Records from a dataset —
>>>
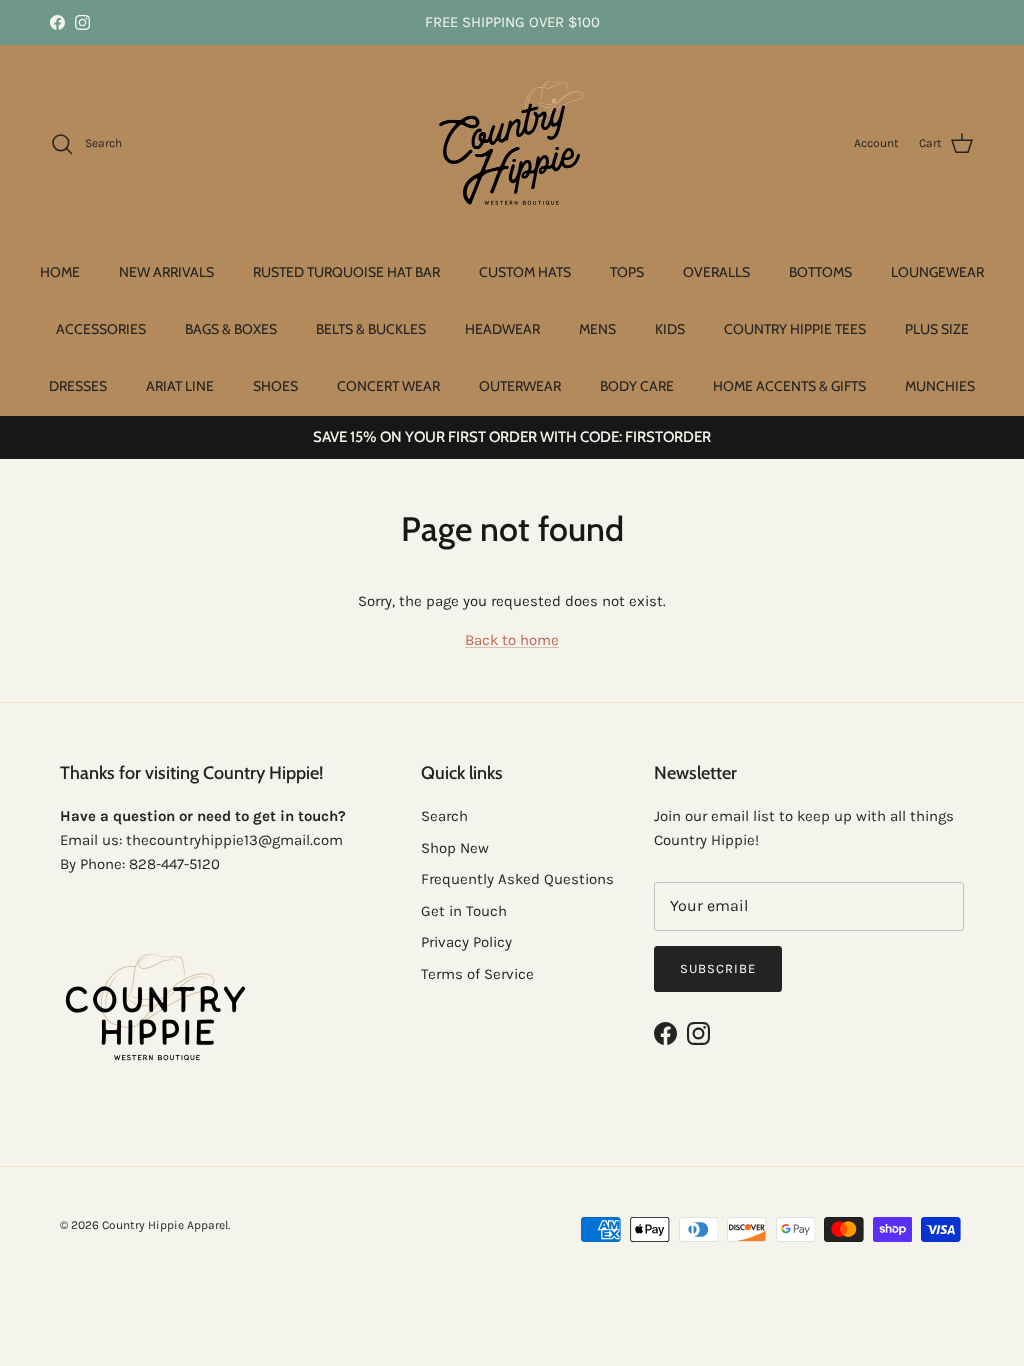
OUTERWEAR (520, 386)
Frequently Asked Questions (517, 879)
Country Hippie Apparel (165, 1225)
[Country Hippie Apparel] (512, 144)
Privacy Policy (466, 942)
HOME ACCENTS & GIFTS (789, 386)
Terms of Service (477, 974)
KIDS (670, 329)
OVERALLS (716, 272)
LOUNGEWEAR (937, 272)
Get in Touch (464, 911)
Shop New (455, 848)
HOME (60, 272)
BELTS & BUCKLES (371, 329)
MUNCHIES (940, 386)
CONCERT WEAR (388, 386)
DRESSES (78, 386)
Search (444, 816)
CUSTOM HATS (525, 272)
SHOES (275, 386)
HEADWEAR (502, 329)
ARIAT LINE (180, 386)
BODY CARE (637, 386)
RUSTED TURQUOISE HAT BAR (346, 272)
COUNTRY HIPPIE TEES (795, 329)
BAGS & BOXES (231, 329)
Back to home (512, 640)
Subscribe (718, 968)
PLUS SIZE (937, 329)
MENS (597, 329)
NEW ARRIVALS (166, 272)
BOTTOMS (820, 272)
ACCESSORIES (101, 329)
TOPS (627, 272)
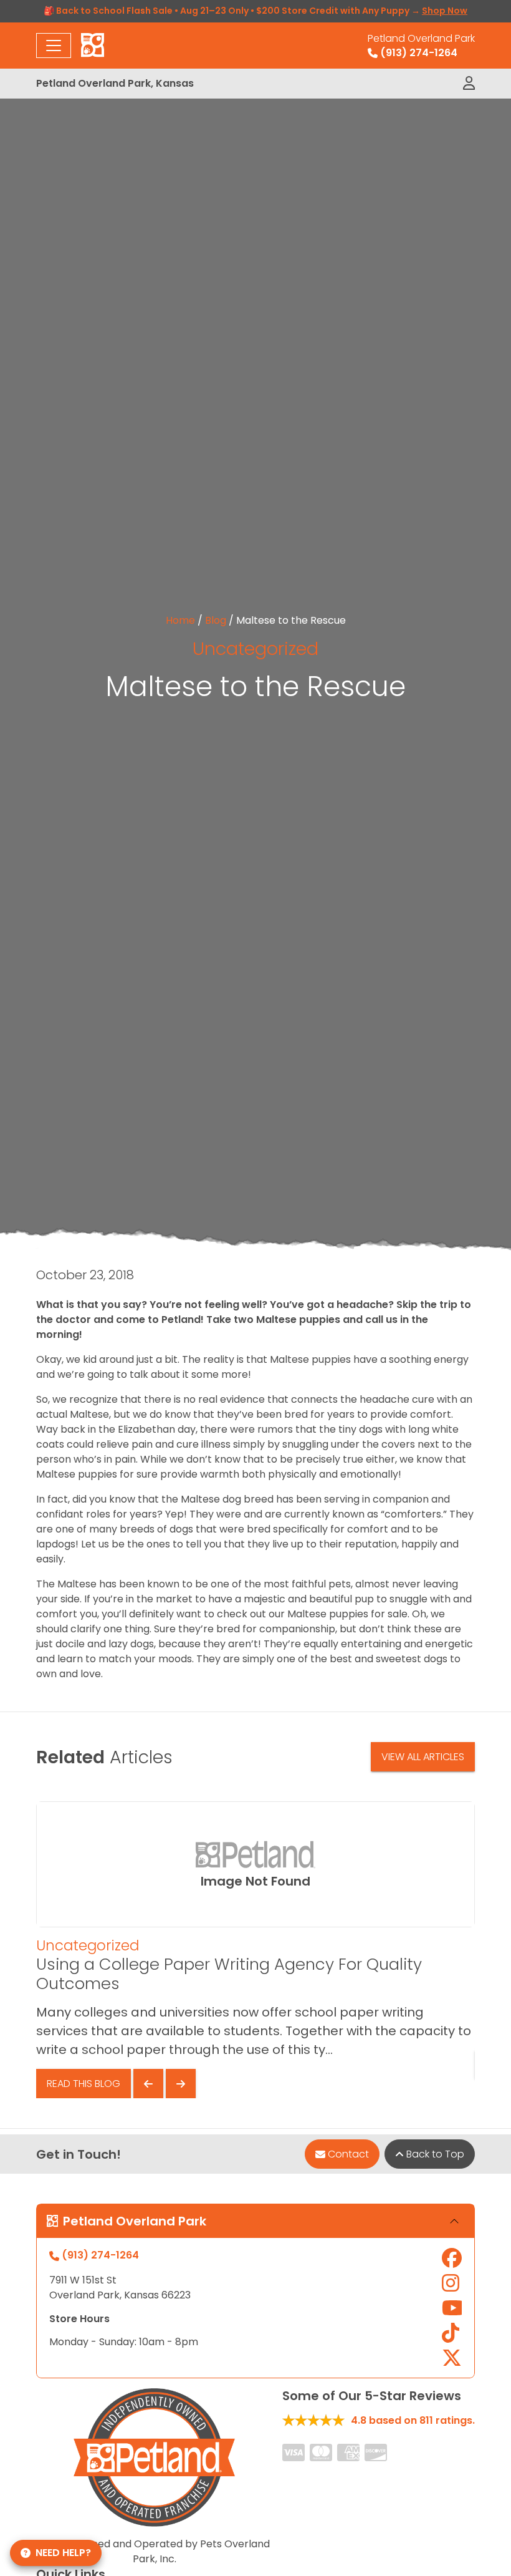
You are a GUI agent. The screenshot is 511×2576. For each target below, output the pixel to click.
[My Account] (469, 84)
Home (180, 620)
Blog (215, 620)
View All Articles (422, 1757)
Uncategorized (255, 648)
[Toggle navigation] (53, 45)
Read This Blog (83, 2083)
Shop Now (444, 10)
<<<
>>>
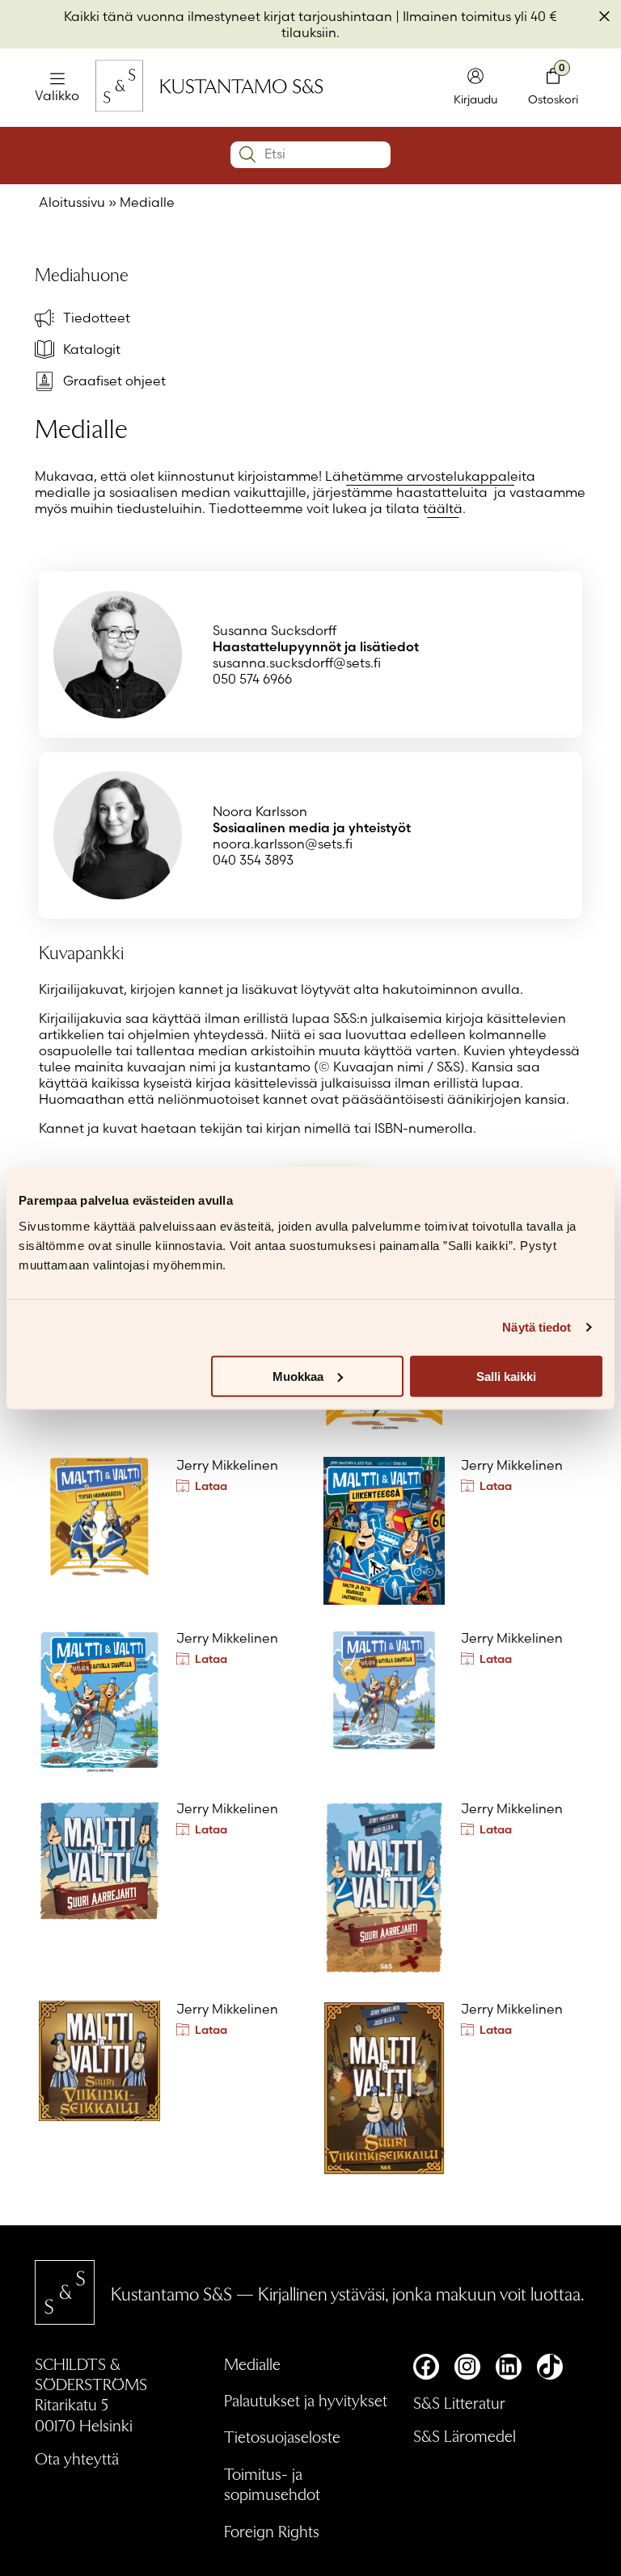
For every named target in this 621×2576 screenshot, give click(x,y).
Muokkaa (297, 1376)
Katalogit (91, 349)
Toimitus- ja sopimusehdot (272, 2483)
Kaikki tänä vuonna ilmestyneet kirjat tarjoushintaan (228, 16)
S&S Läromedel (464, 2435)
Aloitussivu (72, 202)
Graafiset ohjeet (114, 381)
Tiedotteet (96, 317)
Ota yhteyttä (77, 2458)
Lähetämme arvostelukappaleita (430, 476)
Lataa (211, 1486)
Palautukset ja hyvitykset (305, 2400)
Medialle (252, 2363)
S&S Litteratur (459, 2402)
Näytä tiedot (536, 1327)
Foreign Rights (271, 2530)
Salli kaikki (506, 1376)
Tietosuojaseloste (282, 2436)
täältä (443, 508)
<<<
WHAT IS REQUIRED —
Would you copy out, exactly and with no pictures, only the lines above from the one that contains "OUTERWEAR (520, 386)" through the one that contains "Shop Now (444, 10)"?

FINISHED EXERCISE —
OUTERWEAR (520, 386)
Frequently Asked Questions (517, 879)
Country Hippie Apparel (165, 1225)
[Country Hippie Apparel] (512, 144)
Privacy Policy (466, 942)
HOME ACCENTS & GIFTS (789, 386)
Terms of Service (477, 974)
KIDS (670, 329)
OVERALLS (716, 272)
LOUNGEWEAR (937, 272)
Get in Touch (464, 911)
Shop New (455, 848)
HOME (60, 272)
BELTS & BUCKLES (371, 329)
MUNCHIES (940, 386)
CONCERT WEAR (388, 386)
DRESSES (78, 386)
Search (444, 816)
CUSTOM HATS (525, 272)
SHOES (275, 386)
HEADWEAR (502, 329)
ARIAT LINE (180, 386)
BODY CARE (637, 386)
RUSTED TURQUOISE HAT BAR (346, 272)
COUNTRY HIPPIE TEES (795, 329)
BAGS & BOXES (231, 329)
Back to home (512, 640)
Subscribe (718, 968)
PLUS SIZE (937, 329)
MENS (597, 329)
NEW ARRIVALS (166, 272)
BOTTOMS (820, 272)
ACCESSORIES (101, 329)
TOPS (627, 272)
You are a GUI agent. The screenshot is 511×2576. For each target below, output the pixel to click.
[My Account] (469, 84)
Home (180, 620)
Blog (215, 620)
View All Articles (422, 1757)
Uncategorized (255, 648)
[Toggle navigation] (53, 45)
Read This Blog (83, 2083)
Shop Now (444, 10)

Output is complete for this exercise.